Historically, the winter-spring influenza epidemic season in China typically begins in December, peaks in January, declines, and continues until March (4). Occasionally, a summer epidemic season occurs in the south, primarily driven by subtype A(H3N2) (7). By the end of 2022, influenza virus activity in China was halted due to the COVID-19 pandemic (8). However, in 2023, the activity and diversity of circulating influenza types and subtypes had notably increased.
The initial influenza epidemic in March 2023, primarily caused by the A(H1N1)pdm09 subtype (9), spread from north to south and was delayed approximately two months compared to the typical winter-spring epidemic pattern. This outbreak exceeded all previous peaks. The previous significant epidemic of the A(H1N1)pdm09 virus occurred during the winter season of 2018–2019. The 4-year gap in circulation led to reduced population immunity against A(H1N1)pdm09. Combined with persistently low influenza vaccination rates in China (10), increased population mobility, and school crowding due to the relaxation of severe acute respiratory syndrome coronavirus 2 (SARS-CoV-2) prevention and control measures since the end of 2022, the high prevalence of A(H1N1)pdm09 in early 2023 is understandable.

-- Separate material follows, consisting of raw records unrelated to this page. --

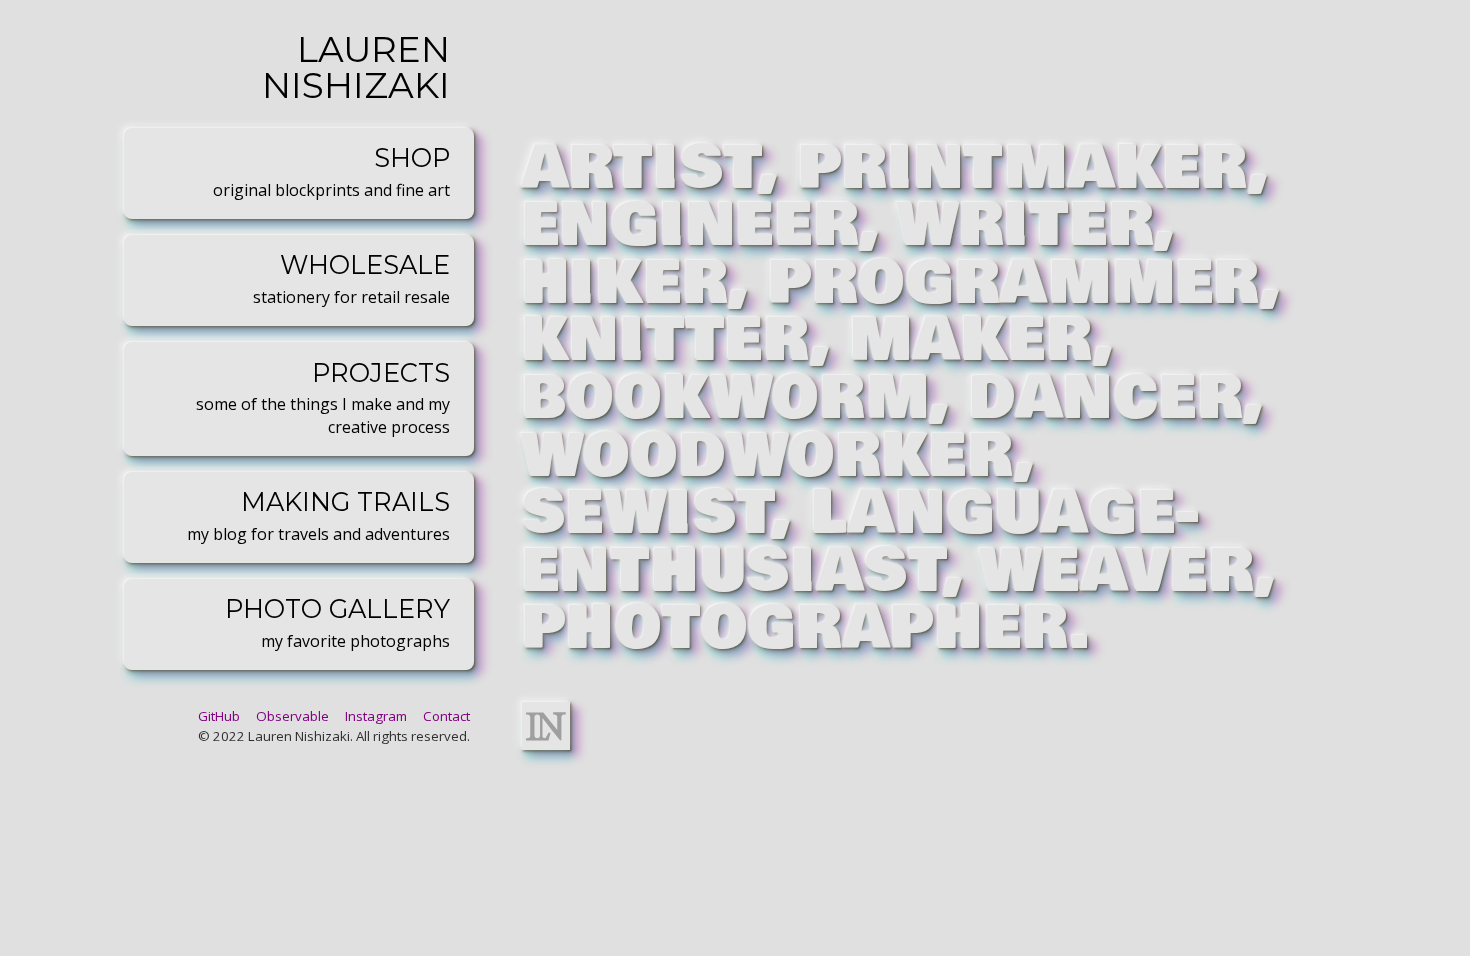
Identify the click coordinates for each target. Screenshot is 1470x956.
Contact (446, 716)
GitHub (219, 716)
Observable (292, 716)
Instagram (376, 716)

No significant summer epidemic was observed in 2023 in the southern PLADs. The interactions among SARS-CoV-2, influenza virus, and other respiratory viruses might have interfered with each other (11). The moderate level of COVID-19 may have contributed to the absence of a summertime influenza epidemic. Nonetheless, continuous A(H3N2) detections in several provinces played crucial roles in seeding infections (7), accelerating the transmission of the A(H3N2) influenza virus, which increased gradually following school openings and the congregation of students from September onwards. Additionally, as the season transitions into autumn and winter, lower temperatures could further enhance the survivability of the influenza virus in droplets and the stability of virus particles (12). These factors have collectively contributed to the early onset of a second epidemic driven by the alternate subtype A(H3N2) instead of A(H1N1)pdm09.

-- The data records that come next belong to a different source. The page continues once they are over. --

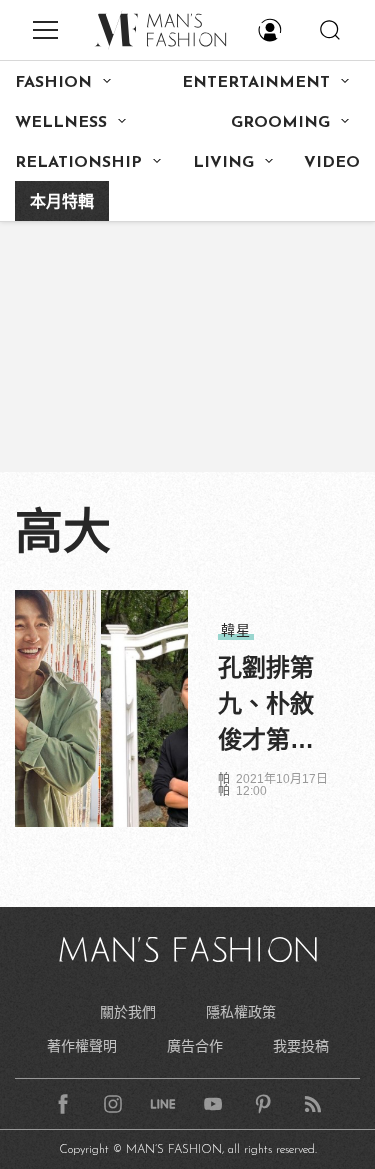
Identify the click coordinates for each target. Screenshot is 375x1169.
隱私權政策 (241, 1012)
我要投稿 (301, 1046)
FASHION (53, 83)
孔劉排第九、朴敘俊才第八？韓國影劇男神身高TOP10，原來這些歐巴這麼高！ (268, 706)
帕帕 (224, 785)
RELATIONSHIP (78, 163)
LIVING (223, 163)
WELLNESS (61, 123)
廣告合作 (195, 1046)
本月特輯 (62, 203)
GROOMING (280, 123)
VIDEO (332, 163)
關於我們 (128, 1012)
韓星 (236, 630)
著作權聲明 (82, 1046)
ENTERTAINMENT (256, 83)
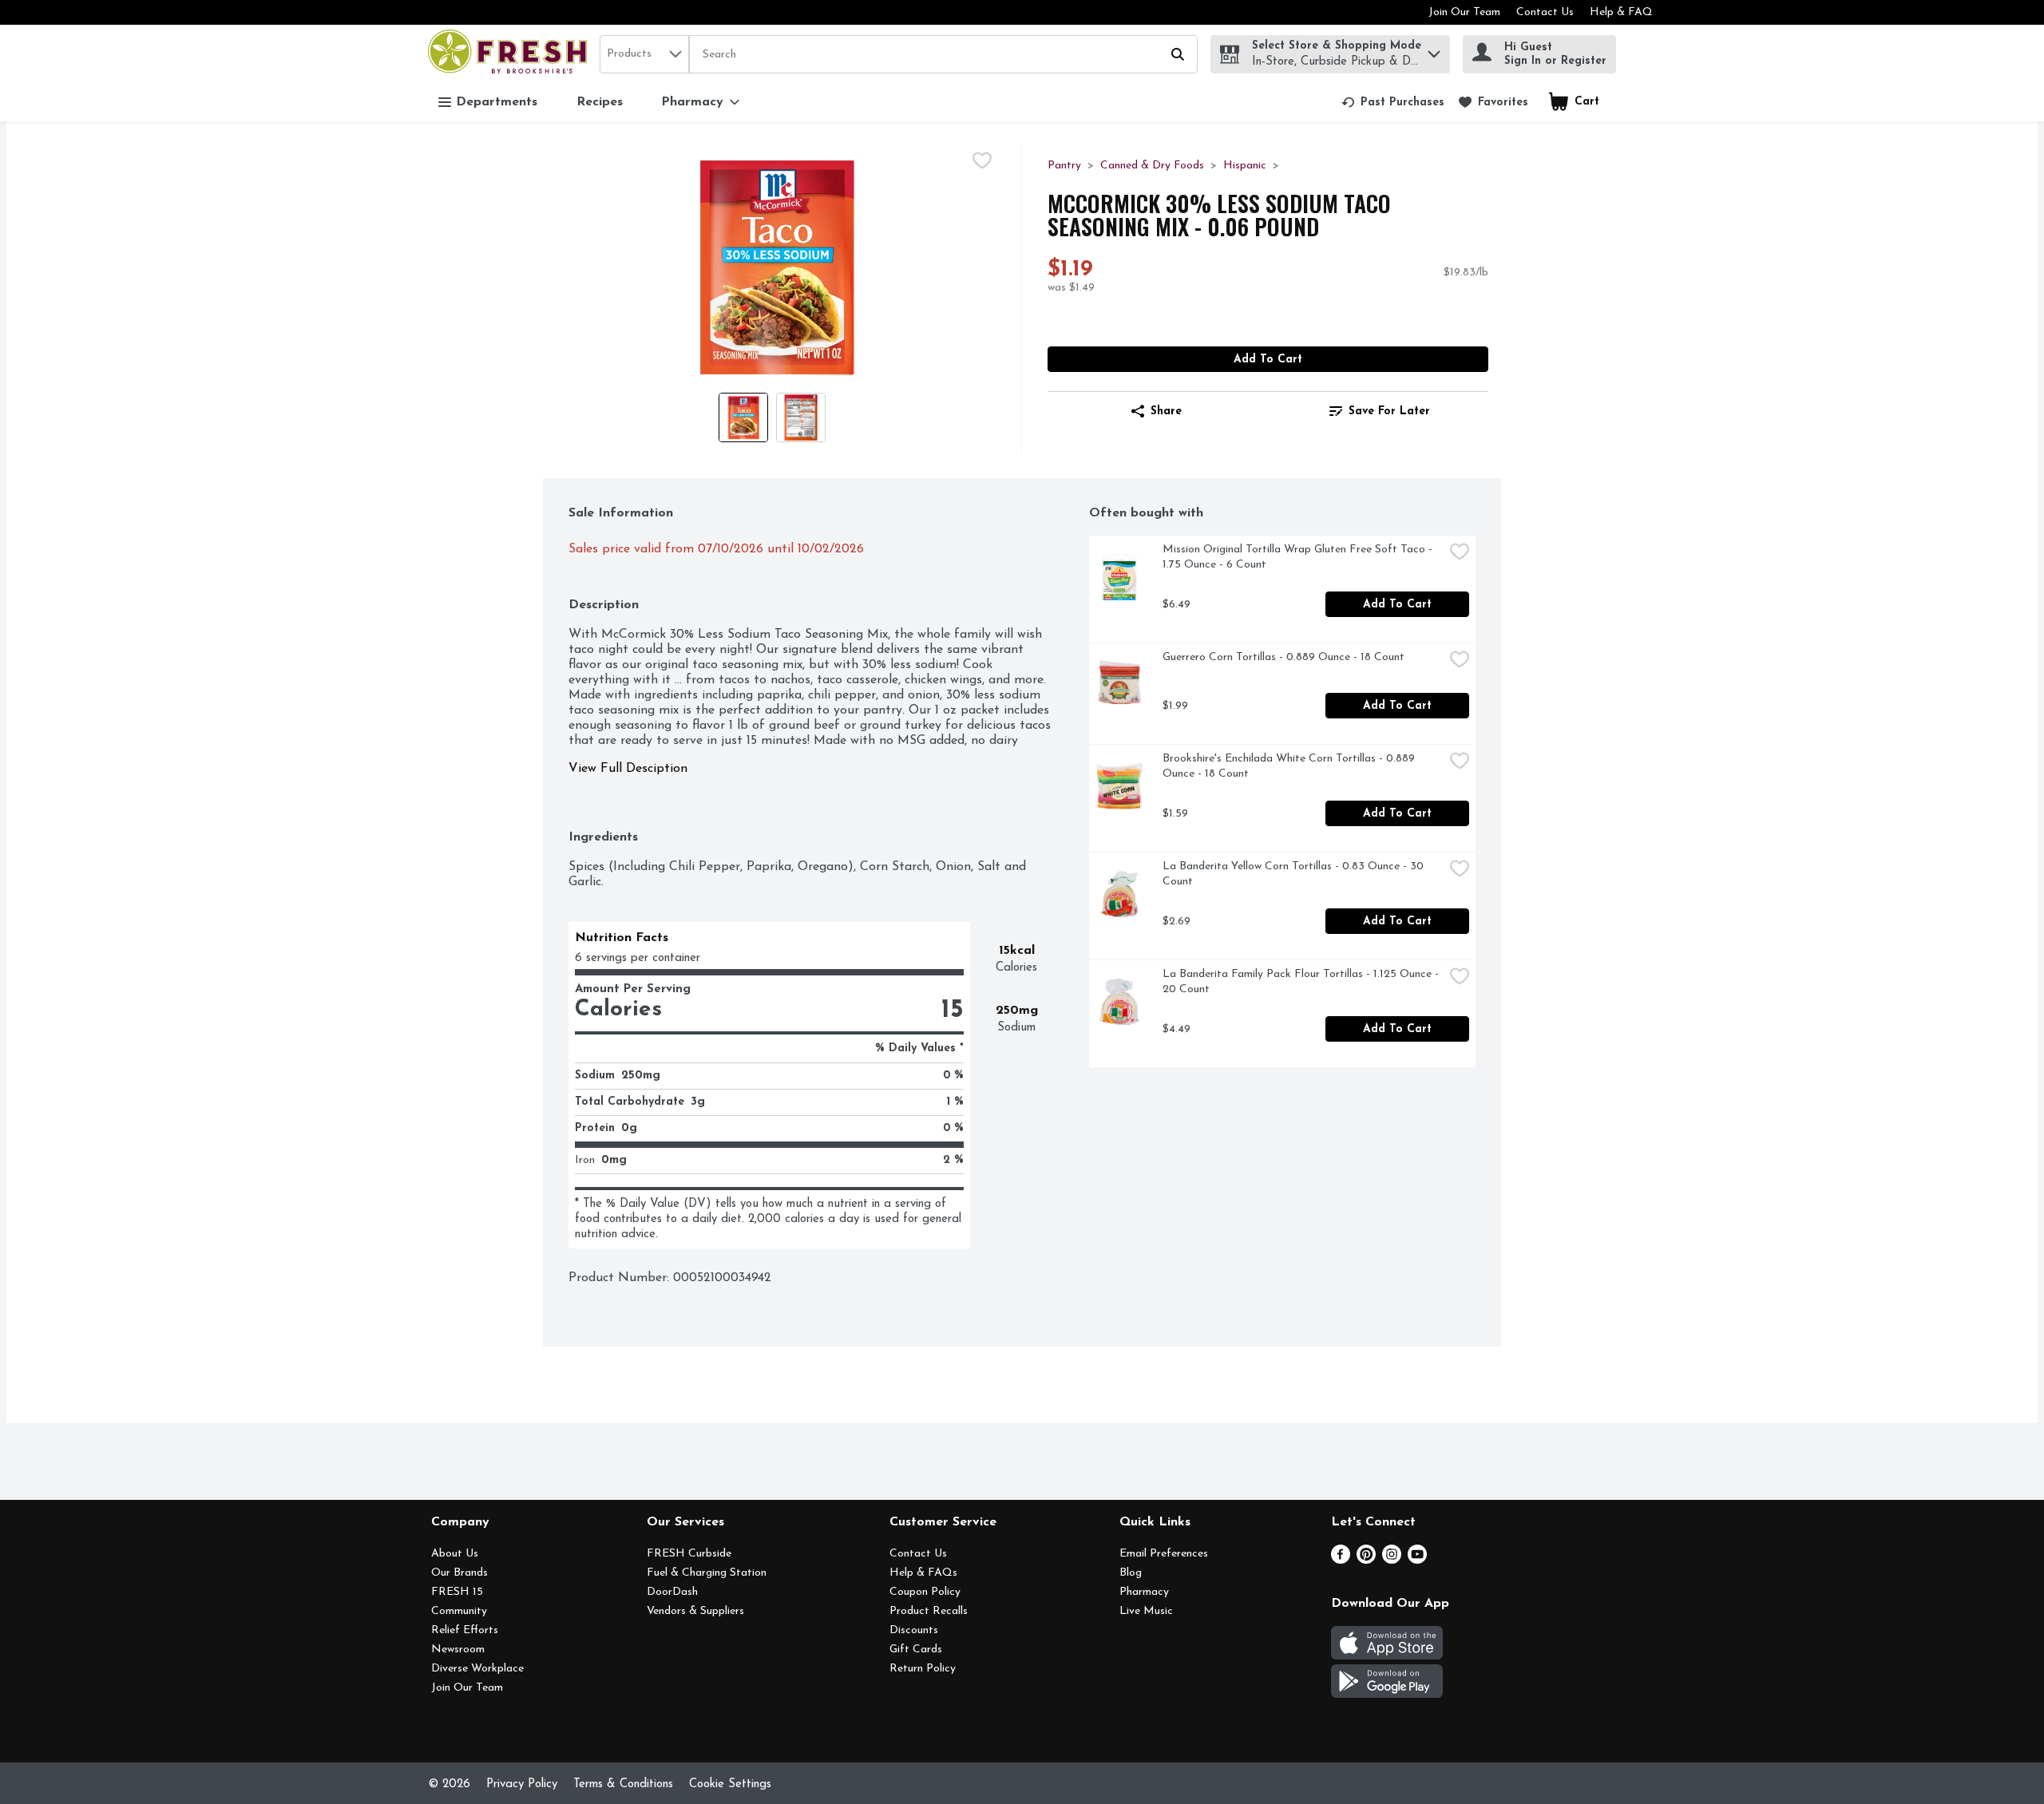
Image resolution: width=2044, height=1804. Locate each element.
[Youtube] (1417, 1560)
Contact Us (1545, 12)
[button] (1434, 50)
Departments (496, 102)
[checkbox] (982, 160)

In December 2023, the predominant viruses during the second peak were A(H3N2), followed by the B/Victoria lineage virus. Although the prevalence of A(H3N2) and B/Victoria viruses differed across PLADs (Figure 3), it is evident that the second wave of the epidemic lasted longer than the first.
In 2023, two distinct winter-spring influenza epidemics were recorded within the same year for the first time. The circulation patterns, timing, and intensity of seasonal influenza have shifted post-COVID-19, differing significantly from historical seasonality trends. Similar trends have been observed in other countries and regions. For example, in the United States, influenza activity began to increase nationwide in early October 2022, peaking in early December (week 49) of 2022 (13), followed by another surge in November 2023, which peaked in week 52. Both seasons started sooner than the traditional pre-COVID-19 period (14). Nonetheless, there is a discernible trend toward the reestablishment of typical seasonal influenza patterns globally despite the ongoing presence of SARS-CoV-2. It is imperative to continuously enhance influenza surveillance and strengthen the capabilities of the surveillance network. The Global Influenza Surveillance and Response System supports global influenza monitoring and promotes the advancement of integrated multi-pathogen surveillance.
The study is subject to some limitations. First, we used the coordinates of provincial capitals to determine transmission directions, which may affect accuracy. Second, we lack population immunity data to fully explain the epidemic pattern.